**Action item**
Copy out, from the data, each line containing the string "dropdown".

Saved entries
###
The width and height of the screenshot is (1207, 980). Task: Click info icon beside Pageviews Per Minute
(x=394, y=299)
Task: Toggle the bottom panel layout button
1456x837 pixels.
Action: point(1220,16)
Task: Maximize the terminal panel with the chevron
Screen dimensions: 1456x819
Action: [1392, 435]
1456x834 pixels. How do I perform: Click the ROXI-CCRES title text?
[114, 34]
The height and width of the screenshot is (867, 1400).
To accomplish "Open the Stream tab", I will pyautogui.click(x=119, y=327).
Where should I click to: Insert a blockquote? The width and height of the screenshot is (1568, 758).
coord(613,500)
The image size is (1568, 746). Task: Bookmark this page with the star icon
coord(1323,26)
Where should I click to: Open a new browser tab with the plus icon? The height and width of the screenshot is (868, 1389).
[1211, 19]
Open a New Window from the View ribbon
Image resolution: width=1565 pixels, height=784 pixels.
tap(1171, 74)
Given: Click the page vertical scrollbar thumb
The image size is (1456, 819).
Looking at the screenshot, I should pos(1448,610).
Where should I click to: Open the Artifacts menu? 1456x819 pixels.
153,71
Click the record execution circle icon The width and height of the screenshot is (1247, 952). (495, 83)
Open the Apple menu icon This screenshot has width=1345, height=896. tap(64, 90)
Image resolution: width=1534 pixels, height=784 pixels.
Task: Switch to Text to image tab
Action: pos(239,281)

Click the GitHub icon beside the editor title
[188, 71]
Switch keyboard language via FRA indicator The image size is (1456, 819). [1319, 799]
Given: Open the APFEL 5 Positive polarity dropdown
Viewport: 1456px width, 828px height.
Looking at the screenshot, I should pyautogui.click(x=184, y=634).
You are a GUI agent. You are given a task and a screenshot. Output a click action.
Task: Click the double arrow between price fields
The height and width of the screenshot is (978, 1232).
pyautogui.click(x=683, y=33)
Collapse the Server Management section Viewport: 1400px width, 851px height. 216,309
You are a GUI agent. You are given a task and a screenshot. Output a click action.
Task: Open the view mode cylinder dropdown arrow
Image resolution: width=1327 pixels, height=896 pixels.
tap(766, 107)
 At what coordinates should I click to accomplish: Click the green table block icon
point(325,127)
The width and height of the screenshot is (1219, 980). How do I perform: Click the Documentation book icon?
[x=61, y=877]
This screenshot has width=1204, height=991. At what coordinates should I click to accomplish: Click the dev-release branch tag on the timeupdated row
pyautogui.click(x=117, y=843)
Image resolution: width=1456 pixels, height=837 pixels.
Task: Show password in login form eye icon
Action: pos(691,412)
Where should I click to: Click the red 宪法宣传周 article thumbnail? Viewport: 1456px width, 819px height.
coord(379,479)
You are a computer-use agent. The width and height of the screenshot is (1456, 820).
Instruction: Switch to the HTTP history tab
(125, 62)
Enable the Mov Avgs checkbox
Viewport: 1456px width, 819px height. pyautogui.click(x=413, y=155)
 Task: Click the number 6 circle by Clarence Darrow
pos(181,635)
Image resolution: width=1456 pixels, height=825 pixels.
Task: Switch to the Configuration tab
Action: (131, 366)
###
**Exercise solution**
Given: Open the APFEL 5 Positive polarity dropdown
Task: Open the view mode cylinder dropdown arrow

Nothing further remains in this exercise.